Try it => From the records below, please repeat exactly the line that has "Click the line starting De plus nos tables", the line that has "Click the 0.50", and every line between them, and nothing else.

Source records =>
────────────────────────────────────────

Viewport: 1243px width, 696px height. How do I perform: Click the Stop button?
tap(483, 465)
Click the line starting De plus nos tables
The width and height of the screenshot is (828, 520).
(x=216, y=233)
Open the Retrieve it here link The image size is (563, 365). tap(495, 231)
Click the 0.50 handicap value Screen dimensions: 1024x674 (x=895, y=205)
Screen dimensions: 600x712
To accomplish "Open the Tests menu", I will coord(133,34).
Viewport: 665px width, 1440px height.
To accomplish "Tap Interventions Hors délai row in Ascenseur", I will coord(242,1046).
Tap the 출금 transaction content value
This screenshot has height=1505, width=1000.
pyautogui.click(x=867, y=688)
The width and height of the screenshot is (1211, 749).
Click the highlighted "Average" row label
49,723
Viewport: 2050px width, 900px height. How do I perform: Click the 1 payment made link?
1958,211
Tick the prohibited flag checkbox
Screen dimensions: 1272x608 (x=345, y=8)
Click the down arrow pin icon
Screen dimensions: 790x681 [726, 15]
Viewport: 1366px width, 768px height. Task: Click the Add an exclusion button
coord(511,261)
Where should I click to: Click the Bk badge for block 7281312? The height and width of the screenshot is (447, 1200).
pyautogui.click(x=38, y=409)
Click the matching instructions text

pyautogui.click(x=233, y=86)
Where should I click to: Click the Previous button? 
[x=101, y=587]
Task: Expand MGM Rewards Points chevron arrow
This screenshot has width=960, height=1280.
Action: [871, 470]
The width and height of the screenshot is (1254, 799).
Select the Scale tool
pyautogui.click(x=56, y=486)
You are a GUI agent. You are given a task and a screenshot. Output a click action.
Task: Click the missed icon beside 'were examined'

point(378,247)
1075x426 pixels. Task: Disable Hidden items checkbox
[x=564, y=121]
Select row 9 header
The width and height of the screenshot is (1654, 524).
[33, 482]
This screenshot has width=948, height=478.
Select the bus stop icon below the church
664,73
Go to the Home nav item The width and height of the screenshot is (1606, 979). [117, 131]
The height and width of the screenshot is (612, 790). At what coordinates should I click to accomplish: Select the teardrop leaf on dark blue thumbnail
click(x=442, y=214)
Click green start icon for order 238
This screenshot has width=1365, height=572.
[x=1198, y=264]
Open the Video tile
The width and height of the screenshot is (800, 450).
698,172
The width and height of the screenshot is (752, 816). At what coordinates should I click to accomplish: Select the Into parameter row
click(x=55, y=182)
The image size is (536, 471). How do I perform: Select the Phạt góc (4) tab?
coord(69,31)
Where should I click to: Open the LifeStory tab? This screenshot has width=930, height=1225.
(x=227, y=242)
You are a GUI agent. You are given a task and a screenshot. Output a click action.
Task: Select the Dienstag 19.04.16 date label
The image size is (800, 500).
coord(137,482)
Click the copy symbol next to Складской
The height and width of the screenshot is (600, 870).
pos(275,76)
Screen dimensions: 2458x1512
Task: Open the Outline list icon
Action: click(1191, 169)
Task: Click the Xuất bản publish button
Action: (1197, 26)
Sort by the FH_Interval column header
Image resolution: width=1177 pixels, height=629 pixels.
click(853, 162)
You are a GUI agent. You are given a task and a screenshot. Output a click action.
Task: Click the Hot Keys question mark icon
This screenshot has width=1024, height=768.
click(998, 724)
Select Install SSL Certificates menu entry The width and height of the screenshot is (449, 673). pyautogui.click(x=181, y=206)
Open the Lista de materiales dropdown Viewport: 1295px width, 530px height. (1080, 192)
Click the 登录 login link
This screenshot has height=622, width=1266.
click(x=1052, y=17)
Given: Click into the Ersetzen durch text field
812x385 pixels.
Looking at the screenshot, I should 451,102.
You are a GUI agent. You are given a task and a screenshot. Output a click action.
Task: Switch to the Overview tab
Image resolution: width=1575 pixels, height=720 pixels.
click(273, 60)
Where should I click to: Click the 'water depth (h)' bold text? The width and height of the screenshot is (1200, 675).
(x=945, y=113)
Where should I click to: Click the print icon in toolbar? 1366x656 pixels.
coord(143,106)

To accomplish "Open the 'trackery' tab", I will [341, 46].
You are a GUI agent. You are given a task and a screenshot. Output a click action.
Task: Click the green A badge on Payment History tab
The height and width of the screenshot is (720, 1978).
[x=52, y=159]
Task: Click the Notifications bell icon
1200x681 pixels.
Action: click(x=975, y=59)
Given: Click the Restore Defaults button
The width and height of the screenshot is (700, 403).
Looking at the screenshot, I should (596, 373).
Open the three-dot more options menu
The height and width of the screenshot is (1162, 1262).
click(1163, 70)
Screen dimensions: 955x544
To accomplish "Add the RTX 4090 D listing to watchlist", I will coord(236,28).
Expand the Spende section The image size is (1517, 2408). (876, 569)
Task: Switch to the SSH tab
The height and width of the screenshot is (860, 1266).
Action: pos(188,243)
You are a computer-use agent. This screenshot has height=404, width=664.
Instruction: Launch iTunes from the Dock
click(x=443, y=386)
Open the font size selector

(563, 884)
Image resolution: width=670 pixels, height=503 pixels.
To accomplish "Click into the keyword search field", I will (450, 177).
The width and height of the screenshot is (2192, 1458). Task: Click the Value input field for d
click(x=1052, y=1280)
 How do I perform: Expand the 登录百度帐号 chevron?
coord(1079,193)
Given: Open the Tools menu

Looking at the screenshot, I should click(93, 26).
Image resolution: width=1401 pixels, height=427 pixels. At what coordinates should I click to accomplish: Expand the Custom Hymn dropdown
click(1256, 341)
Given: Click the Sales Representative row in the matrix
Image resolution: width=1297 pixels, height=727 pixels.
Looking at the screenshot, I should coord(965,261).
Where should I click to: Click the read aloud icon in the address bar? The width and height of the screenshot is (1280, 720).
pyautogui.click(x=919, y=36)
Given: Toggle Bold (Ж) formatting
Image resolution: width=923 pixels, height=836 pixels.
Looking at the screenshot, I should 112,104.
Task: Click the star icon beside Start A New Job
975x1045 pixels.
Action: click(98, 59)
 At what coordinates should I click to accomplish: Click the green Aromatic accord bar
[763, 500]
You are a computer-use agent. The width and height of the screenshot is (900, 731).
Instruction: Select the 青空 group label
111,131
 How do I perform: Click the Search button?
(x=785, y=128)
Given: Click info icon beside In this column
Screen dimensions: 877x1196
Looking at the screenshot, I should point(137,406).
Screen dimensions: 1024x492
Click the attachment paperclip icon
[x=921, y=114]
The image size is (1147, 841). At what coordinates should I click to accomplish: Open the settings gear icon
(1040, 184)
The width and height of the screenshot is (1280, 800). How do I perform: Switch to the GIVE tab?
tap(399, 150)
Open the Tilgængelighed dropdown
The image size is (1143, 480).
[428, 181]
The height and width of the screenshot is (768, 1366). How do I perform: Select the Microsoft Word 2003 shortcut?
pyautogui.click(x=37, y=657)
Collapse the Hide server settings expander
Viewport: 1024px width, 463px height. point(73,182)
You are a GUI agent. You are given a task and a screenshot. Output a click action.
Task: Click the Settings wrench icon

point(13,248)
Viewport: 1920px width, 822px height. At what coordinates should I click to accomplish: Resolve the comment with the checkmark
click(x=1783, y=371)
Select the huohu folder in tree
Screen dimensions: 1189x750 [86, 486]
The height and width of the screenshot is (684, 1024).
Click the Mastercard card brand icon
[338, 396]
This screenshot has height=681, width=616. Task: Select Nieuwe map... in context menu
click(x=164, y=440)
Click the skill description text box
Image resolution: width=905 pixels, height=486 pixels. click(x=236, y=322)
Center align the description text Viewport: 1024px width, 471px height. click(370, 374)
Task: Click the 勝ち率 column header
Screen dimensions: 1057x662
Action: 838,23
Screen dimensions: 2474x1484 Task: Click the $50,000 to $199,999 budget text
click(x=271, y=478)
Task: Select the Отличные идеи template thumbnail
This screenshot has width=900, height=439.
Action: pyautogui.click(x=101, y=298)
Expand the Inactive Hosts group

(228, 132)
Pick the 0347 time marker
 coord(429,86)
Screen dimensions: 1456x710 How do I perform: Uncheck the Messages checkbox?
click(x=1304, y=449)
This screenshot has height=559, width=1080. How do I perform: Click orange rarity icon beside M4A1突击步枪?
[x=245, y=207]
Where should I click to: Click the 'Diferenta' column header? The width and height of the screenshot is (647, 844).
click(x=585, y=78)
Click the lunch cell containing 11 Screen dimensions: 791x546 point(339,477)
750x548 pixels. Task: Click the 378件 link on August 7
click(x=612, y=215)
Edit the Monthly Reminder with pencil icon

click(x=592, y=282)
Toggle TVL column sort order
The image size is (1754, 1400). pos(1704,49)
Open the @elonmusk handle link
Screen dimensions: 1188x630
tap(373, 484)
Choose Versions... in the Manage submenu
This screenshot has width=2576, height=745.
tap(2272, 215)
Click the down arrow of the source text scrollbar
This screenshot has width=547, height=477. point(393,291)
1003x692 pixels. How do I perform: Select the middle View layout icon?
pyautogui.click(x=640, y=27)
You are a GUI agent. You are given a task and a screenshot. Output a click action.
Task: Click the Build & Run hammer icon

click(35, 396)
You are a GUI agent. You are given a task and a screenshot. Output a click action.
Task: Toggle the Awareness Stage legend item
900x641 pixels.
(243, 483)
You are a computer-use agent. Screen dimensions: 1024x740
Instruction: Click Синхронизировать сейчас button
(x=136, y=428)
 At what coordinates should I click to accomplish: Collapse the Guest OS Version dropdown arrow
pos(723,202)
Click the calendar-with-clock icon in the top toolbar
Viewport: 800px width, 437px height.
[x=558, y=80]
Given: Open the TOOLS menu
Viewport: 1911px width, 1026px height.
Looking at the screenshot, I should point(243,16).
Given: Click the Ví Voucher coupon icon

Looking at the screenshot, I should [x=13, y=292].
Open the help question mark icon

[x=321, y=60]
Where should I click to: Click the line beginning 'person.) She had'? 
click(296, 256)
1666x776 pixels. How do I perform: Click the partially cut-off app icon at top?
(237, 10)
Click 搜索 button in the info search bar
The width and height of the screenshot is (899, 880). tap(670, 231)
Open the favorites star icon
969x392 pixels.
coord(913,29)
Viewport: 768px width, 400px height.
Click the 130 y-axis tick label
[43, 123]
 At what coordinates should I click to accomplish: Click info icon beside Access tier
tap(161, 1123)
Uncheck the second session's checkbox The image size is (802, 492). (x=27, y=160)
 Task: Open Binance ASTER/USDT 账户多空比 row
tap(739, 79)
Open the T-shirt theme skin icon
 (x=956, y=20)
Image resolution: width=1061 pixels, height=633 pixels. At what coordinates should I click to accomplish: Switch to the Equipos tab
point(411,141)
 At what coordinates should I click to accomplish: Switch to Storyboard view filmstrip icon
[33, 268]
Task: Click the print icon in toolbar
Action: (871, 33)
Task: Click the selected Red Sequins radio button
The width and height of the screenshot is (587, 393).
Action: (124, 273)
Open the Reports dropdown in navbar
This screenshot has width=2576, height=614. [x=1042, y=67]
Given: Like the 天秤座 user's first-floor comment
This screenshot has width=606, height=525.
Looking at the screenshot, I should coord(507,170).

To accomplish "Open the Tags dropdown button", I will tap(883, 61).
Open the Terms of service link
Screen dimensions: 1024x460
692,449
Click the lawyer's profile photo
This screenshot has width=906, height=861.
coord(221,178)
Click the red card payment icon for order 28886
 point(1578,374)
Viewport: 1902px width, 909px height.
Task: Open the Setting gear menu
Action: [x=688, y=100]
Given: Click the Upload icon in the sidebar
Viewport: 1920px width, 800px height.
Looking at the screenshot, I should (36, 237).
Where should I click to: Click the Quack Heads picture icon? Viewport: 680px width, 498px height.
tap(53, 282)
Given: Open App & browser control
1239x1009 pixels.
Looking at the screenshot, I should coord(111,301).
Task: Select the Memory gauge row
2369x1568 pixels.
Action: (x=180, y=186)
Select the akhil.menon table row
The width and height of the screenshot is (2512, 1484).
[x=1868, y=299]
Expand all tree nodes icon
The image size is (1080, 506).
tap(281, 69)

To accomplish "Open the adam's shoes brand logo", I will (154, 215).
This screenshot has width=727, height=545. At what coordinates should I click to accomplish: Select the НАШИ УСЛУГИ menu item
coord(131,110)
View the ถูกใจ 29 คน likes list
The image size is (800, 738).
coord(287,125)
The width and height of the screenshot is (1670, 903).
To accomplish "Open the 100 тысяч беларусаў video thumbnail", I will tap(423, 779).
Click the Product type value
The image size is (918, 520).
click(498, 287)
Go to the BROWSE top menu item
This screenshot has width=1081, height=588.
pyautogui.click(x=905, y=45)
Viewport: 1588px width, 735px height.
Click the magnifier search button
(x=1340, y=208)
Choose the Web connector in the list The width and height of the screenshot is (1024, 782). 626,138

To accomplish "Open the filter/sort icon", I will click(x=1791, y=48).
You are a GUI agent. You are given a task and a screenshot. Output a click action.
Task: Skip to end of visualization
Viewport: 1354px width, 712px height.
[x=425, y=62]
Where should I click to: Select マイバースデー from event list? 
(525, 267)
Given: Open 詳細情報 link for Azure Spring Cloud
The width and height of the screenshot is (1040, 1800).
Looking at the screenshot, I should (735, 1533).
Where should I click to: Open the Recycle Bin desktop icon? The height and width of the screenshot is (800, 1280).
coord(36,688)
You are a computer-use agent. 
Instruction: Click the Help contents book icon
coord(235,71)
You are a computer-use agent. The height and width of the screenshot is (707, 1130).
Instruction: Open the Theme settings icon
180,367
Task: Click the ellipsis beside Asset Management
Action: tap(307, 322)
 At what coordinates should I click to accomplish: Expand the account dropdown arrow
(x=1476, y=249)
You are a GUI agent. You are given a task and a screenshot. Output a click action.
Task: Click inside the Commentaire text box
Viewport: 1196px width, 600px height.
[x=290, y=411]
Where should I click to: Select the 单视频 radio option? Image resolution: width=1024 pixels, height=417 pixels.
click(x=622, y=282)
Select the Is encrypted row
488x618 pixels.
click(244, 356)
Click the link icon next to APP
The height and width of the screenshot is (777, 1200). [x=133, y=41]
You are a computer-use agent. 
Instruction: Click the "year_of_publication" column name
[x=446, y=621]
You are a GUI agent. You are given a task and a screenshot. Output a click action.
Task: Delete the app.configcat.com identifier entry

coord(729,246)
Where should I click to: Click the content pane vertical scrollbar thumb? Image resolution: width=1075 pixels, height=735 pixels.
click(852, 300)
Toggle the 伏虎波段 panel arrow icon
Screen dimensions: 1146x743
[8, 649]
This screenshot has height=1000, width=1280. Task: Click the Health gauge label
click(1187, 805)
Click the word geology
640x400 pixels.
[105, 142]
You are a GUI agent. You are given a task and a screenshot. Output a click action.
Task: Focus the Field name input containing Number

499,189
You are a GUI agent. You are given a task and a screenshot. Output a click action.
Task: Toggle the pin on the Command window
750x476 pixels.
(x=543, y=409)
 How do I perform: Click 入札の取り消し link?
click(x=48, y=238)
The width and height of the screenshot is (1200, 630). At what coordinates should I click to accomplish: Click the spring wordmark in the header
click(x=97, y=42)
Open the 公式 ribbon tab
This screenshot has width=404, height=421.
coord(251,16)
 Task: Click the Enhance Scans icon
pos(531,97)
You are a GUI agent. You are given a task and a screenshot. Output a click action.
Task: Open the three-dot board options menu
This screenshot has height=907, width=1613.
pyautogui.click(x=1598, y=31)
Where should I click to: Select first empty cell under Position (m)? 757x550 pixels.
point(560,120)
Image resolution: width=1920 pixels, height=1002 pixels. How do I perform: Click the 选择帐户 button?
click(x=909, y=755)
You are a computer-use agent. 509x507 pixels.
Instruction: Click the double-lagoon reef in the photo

────────────────────────────────────────

Answer below =>
Click the line starting De plus nos tables
The width and height of the screenshot is (828, 520).
(x=216, y=233)
Open the Retrieve it here link The image size is (563, 365). tap(495, 231)
Click the 0.50 handicap value Screen dimensions: 1024x674 (x=895, y=205)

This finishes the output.